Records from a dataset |
[Start of section]

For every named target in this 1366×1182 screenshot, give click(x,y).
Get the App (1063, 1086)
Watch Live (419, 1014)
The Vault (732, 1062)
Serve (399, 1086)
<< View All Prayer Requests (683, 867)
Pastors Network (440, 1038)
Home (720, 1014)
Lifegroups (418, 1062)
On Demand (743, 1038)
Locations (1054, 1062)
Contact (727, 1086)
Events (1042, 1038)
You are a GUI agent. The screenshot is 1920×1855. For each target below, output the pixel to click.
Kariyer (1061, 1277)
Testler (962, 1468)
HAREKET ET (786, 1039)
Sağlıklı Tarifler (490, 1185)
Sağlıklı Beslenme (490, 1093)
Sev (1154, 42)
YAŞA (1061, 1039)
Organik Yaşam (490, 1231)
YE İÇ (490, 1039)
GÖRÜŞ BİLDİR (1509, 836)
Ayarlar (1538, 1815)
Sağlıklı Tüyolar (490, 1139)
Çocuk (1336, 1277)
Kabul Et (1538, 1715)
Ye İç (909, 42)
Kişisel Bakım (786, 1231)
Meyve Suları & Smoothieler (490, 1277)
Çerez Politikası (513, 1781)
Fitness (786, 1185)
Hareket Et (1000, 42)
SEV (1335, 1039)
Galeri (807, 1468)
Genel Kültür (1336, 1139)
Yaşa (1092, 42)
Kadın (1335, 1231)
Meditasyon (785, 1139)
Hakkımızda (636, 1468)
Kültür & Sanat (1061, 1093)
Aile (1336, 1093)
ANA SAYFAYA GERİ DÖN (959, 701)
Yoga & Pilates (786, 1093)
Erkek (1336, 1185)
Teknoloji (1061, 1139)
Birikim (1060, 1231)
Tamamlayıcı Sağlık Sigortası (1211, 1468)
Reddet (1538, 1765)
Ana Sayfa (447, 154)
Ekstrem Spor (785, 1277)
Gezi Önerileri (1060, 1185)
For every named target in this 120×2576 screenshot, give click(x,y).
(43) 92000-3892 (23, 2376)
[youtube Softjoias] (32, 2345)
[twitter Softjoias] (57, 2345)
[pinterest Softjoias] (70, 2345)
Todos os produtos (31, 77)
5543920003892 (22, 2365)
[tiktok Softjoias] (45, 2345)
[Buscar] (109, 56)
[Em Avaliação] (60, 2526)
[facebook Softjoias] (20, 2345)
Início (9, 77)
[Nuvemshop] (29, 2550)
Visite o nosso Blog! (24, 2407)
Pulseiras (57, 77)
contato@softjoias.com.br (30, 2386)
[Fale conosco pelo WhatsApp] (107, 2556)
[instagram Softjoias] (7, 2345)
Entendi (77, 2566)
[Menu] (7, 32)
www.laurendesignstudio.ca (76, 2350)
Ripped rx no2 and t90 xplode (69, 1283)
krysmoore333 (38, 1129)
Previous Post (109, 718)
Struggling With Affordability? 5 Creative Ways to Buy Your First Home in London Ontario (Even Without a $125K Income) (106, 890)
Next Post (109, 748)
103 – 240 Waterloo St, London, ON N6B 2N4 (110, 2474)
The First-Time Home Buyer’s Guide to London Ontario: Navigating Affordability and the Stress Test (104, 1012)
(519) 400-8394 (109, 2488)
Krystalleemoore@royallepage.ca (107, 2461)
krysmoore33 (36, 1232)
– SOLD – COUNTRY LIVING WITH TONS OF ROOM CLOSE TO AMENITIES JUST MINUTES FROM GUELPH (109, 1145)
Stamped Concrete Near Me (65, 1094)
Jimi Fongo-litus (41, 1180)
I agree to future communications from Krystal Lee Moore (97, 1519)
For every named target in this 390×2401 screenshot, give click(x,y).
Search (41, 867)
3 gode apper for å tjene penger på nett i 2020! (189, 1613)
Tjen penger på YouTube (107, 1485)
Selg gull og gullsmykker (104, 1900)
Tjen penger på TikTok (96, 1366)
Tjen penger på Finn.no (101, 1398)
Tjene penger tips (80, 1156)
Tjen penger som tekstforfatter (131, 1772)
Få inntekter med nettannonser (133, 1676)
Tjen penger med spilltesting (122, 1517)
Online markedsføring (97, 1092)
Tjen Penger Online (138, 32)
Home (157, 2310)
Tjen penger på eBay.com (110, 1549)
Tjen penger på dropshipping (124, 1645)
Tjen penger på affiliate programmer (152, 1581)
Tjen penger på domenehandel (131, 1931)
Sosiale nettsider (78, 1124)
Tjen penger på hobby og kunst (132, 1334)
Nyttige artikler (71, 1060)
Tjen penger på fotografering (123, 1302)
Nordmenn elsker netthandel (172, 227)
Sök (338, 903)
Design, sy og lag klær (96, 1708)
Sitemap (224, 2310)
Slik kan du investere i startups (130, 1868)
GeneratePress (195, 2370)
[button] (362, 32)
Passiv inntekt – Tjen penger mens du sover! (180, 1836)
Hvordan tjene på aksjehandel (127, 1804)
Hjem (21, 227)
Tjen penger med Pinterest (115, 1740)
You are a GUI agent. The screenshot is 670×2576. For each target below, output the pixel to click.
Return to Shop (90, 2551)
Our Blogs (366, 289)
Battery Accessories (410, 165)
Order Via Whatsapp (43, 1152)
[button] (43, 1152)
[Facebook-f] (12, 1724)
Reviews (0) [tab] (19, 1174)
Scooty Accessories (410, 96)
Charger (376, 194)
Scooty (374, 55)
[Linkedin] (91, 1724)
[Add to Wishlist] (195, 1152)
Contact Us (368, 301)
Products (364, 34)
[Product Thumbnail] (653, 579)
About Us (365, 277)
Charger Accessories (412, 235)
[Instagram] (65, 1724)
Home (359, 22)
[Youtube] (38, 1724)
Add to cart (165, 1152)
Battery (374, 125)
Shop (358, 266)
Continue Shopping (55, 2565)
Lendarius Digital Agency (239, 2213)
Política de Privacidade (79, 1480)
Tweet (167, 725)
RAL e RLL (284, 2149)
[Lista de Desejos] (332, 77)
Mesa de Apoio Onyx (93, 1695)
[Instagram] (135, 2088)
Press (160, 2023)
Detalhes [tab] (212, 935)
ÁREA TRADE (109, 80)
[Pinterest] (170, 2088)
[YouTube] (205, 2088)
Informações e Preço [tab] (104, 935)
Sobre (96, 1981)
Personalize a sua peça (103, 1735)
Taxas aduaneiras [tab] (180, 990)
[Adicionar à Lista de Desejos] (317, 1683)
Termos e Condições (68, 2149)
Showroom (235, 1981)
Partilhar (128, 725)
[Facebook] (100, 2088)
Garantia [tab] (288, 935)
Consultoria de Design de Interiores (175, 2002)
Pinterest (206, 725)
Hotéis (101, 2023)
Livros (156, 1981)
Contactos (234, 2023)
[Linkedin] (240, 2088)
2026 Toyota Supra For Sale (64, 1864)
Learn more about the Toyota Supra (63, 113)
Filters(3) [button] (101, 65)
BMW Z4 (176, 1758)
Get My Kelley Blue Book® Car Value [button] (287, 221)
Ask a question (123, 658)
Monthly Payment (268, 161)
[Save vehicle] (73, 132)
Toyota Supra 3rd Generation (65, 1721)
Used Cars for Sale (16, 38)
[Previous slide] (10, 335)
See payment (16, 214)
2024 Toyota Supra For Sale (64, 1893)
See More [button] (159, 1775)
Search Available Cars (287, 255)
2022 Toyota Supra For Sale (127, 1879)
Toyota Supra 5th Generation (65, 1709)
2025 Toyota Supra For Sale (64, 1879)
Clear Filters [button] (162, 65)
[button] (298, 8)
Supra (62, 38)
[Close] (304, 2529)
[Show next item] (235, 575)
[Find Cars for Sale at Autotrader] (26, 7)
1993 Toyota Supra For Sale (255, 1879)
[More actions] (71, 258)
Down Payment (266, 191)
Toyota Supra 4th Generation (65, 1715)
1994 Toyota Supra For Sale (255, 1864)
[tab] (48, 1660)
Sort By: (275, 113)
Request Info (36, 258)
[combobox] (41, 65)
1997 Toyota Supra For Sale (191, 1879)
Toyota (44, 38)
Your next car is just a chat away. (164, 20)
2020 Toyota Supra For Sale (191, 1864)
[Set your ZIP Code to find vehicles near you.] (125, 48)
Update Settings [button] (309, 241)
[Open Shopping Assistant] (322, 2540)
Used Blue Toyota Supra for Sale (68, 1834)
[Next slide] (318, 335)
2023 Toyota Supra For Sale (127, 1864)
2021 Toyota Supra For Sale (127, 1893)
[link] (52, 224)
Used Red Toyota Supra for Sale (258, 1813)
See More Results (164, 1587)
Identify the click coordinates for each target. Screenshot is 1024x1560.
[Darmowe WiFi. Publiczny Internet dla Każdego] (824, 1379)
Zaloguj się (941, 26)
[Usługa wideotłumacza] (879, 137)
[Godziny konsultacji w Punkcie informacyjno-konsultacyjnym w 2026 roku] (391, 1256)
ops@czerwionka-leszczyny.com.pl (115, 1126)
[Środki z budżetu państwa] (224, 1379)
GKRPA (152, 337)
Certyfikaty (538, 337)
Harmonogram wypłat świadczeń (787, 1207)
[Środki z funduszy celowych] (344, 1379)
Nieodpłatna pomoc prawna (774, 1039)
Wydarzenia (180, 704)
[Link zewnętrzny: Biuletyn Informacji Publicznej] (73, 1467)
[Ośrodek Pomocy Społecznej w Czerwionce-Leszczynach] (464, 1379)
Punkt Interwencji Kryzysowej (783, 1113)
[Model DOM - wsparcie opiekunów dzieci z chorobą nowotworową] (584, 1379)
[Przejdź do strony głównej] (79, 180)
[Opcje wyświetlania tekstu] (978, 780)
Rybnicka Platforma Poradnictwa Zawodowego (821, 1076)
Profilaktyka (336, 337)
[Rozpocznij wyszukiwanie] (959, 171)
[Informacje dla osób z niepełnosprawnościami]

[End of section]

What this task involves |
Starting with the line that holds "Watch Live (419, 1014)" and ending with the line that holds "Events (1042, 1038)", retype every line in the data above exactly, and nothing else.

Solution below |
Watch Live (419, 1014)
The Vault (732, 1062)
Serve (399, 1086)
<< View All Prayer Requests (683, 867)
Pastors Network (440, 1038)
Home (720, 1014)
Lifegroups (418, 1062)
On Demand (743, 1038)
Locations (1054, 1062)
Contact (727, 1086)
Events (1042, 1038)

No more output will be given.